Word for word, copy the lines beginning at the one with "The width and" and ending at the last line below; pictures stay out.

Dataset excerpts:
┄┄┄┄┄┄┄┄┄┄
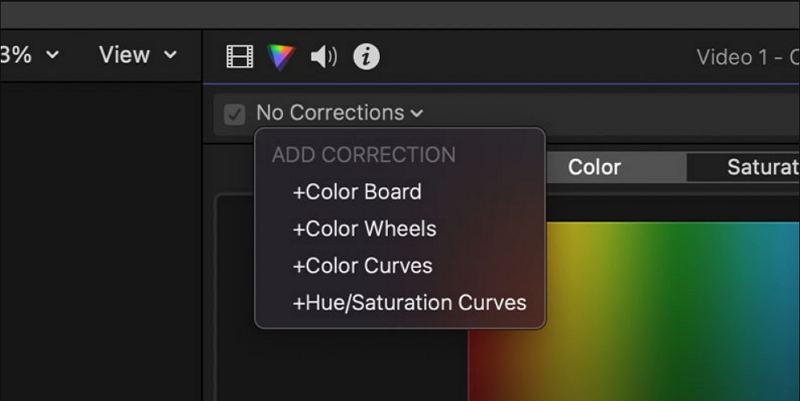This screenshot has height=401, width=800.
Task: Open the viewer zoom percentage dropdown
Action: (x=30, y=55)
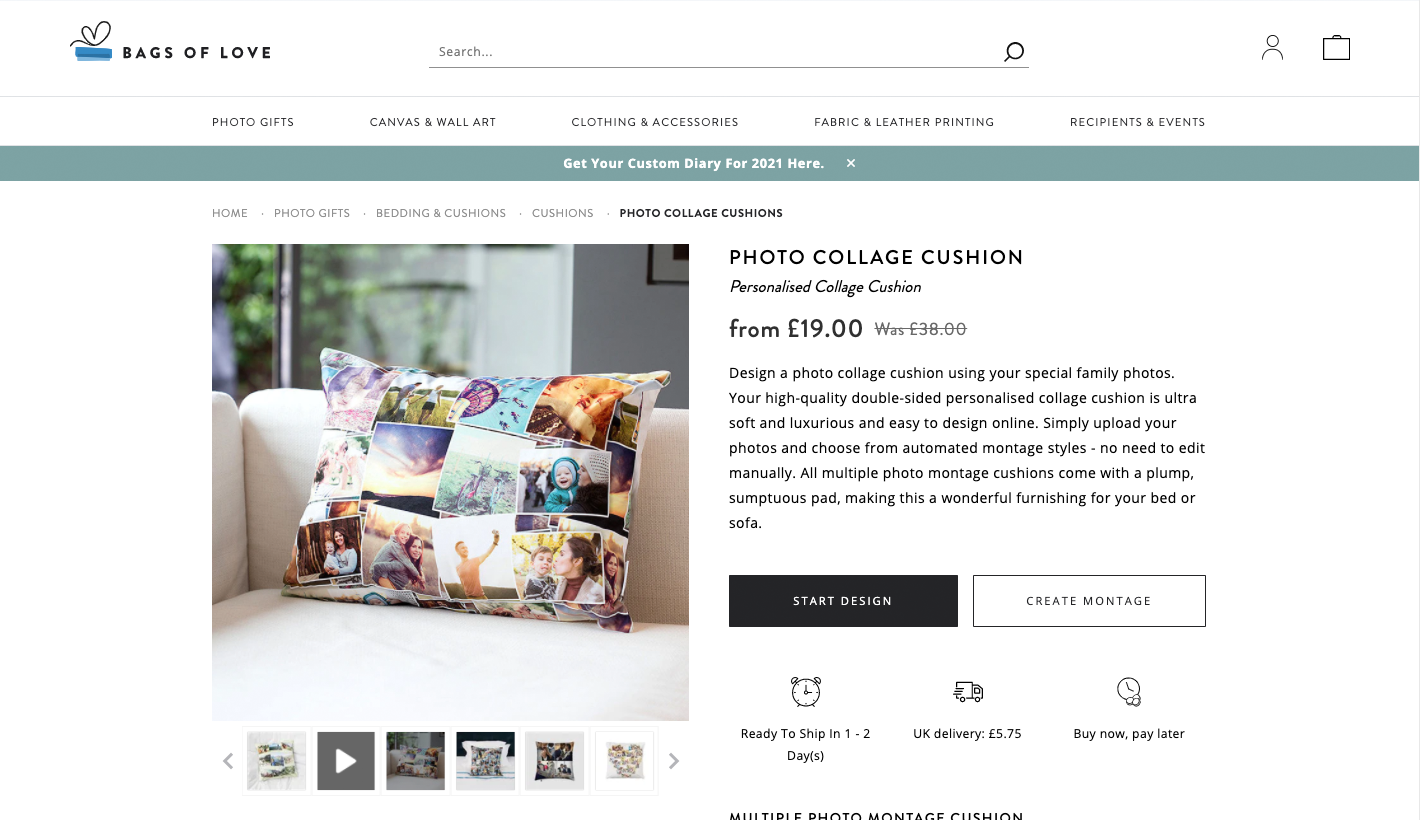Image resolution: width=1420 pixels, height=820 pixels.
Task: Show next thumbnails with right arrow
Action: 674,761
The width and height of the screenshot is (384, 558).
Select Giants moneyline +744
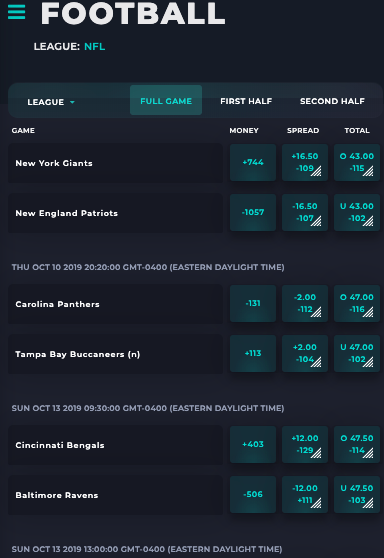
┄┄┄┄┄┄┄┄┄┄
OUTPUT BELOW:
The width and height of the screenshot is (384, 558).
Select Giants moneyline +744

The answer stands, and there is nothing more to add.